If this Actually Works, then What?

I think the exchanges if they are up and running could be a huge success for the working poor.

Fully insured groups will get destroyed under the law.

Upper Middle class and high income will get devastated if they do not have access to large group.

ABC, direct and on-point. Two Thumbs Up! (Although I do disagree about the high-incomer's being devastated.)

I'd like to add that the 40 million new insured's crowding into these smaller networks will create havoc we can't imagine now. Supposedly, the BEST doctors will not be in many of the ObamaCare plan networks. Now, what do you get when you match millions of new, less-than-healthy patients with doctors who may have just become doctors, or are desperate for patients for one reason or another?
-ac
 
Where do you think the major hangups will be? Enrolling millions of insurance-illiterate citizens? Subsidy caclulation? Obtaining care? Claims? Spreading the word that the marketplaces are law and are working? Premiums? Networks? "Loopholes"?

Yes.

I guess this must be 20 characters
 
From today's Bloomberg. Does the below info mean that the doctors contracted by insurers are not the new and/or desperate ones, after all?

"The insurance industry also seems to be losing the negotiating battle with doctors and hospitals, with reimbursements in exchange plans ending up higher than what insurers had initially sought. Johnson, the CFO at Nashville, Tennessee-based HCA, said the hospital chain is winning exchange rates closer to its current commercial business rather than the lower payments it gets from the U.S.-backed Medicare program."

Source: UnitedHealth Spurns Obama Exchanges as Rules Stall Profit - Bloomberg

On the other hand, higher reimbursements mean smaller networks, to control costs. Right?
-ac
 
From today's Bloomberg. Does the below info mean that the doctors contracted by insurers are not the new and/or desperate ones, after all?

"The insurance industry also seems to be losing the negotiating battle with doctors and hospitals, with reimbursements in exchange plans ending up higher than what insurers had initially sought. Johnson, the CFO at Nashville, Tennessee-based HCA, said the hospital chain is winning exchange rates closer to its current commercial business rather than the lower payments it gets from the U.S.-backed Medicare program."

Source: UnitedHealth Spurns Obama Exchanges as Rules Stall Profit - Bloomberg

On the other hand, higher reimbursements mean smaller networks, to control costs. Right?
-ac

That tells me that the carriers that chose not to partake in Year 1 are going to be better off financially than those who did. Year 2 & 3 will be exceedingly interesting.
 
That tells me that the carriers that chose not to partake in Year 1 are going to be better off financially than those who did.
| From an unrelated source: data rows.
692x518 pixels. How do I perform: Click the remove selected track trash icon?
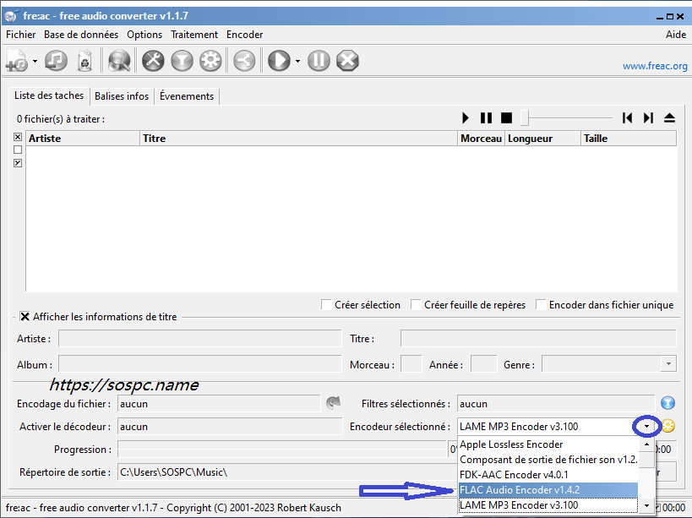tap(84, 61)
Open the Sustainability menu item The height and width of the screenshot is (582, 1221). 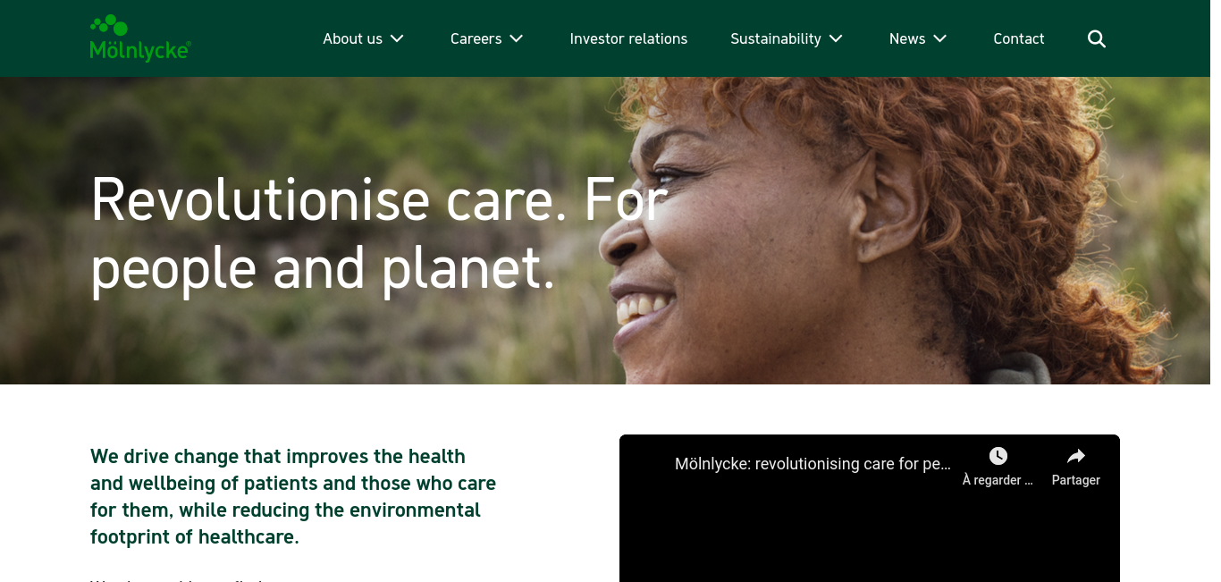[x=776, y=38]
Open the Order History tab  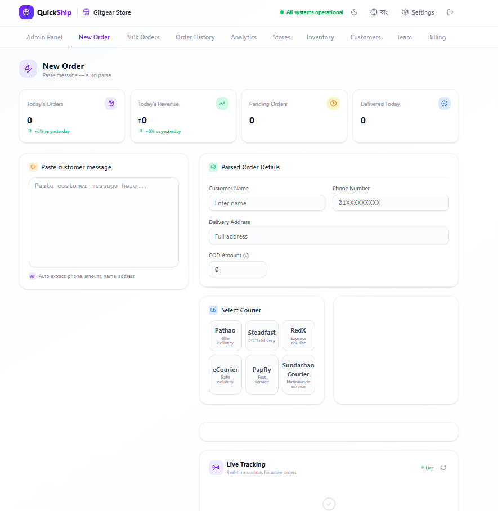195,37
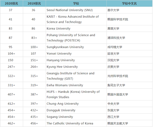Select Kyung Hee University entry
153x127 pixels.
[x=62, y=67]
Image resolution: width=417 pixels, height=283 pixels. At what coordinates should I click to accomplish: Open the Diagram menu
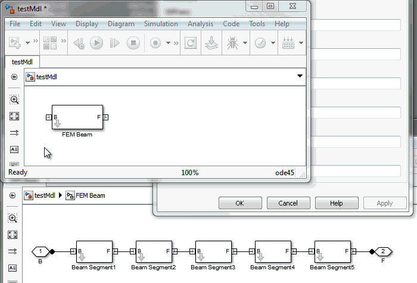tap(121, 24)
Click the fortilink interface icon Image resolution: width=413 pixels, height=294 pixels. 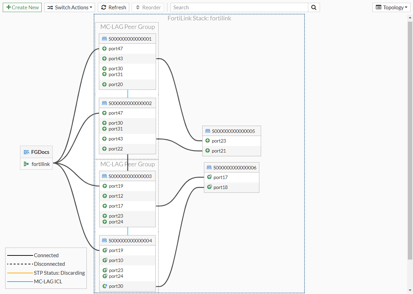coord(26,164)
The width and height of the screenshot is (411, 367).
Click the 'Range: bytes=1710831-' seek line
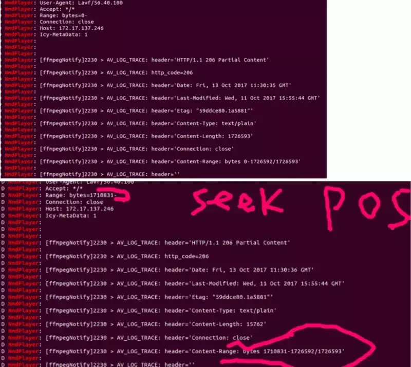[81, 195]
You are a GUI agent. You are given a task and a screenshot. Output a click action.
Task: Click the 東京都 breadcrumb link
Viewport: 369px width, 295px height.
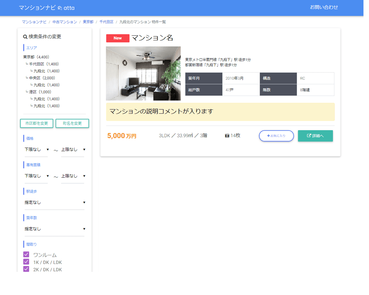(x=88, y=22)
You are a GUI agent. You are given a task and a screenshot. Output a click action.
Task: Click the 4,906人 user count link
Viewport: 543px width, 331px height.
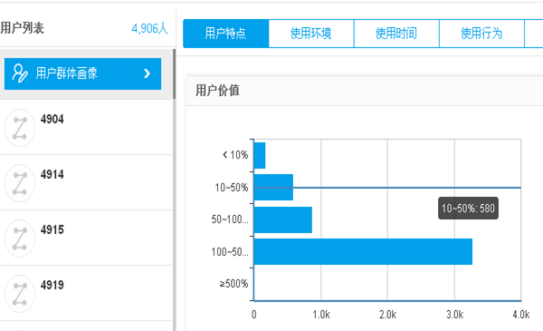[x=149, y=28]
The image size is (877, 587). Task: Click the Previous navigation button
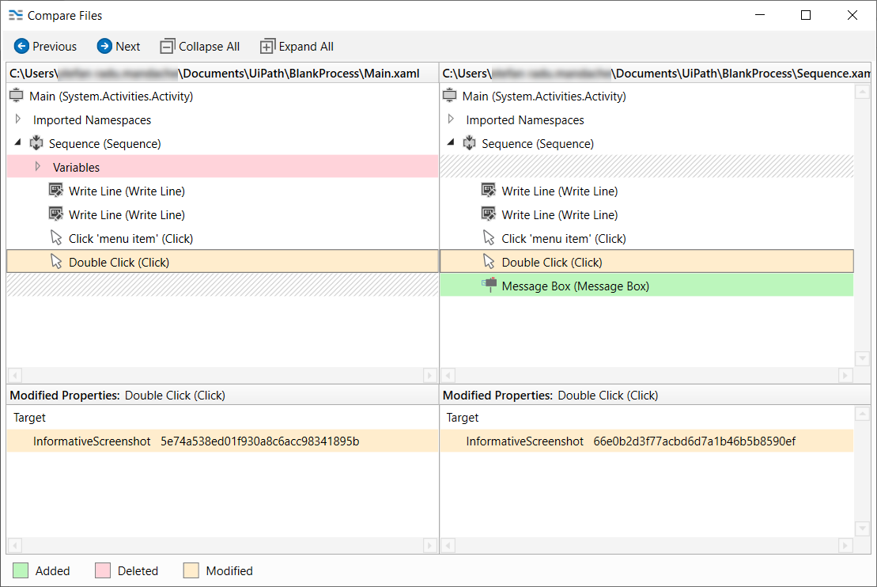[45, 46]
Year 2 & 3 will be exceedingly interesting.

Carriers that opt out of HIX will have an advantage because the HIX business will have higher LR than non-HIX business.
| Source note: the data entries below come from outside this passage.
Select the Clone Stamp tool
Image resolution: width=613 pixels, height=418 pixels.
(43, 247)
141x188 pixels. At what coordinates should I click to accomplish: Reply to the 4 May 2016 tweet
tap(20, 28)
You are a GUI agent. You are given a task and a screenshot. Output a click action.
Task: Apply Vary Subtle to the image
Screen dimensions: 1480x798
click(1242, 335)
You are right. This WILL be interesting.

I haven't really been paying close attention, but I don't recall seeing Celtic listed in the exchanges. No real surprise except they have been saying they would be around in 2014 and later.
 
I haven't really been paying close attention, but I don't recall seeing Celtic listed in the exchanges. No real surprise except they have been saying they would be around in 2014 and later.

Celtic is still stinging from the losses it's taking on the Massachusetts Connector exchange. Celtic's parent company, Centene Corporation, may have told them not to venture into another exchange. Centene is making a killing with big Medicaid contracts and doesn't want Celtic damping the party.
 
In the NAHU meeting today that both Yagents and I attended, they said carriers and AHIP are estimating that the real premiums will show up in 2015 and 2016, because right now the premiums they set are a shot in the dark, and its anyone's guess what premium levels are really needed to fund the claims.
 
In the NAHU meeting today that both Yagents and I attended, they said carriers and AHIP are estimating that the real premiums will show up in 2015 and 2016, because right now the premiums they set are a shot in the dark, and its anyone's guess what premium levels are really needed to fund the claims.

Right Ann. Let's take cancer for example. The National Cancer Society says that the average price for a year of treatment is about $90,000 per year ($7,500 per month). (Source: Annual Costs of Cancer Care | Cancer Prevalence and Cost of Care Projections )

To offset the cost of just one cancer patient, you need to have 25 people paying $300 per month in premiums...with no personal medical claims. Add in Diabetes, Heart Issues, and a host of other maladies that will flood into the insurance market in 2014 and it's no wonder that most health insurers decided to steer clear of the exchanges.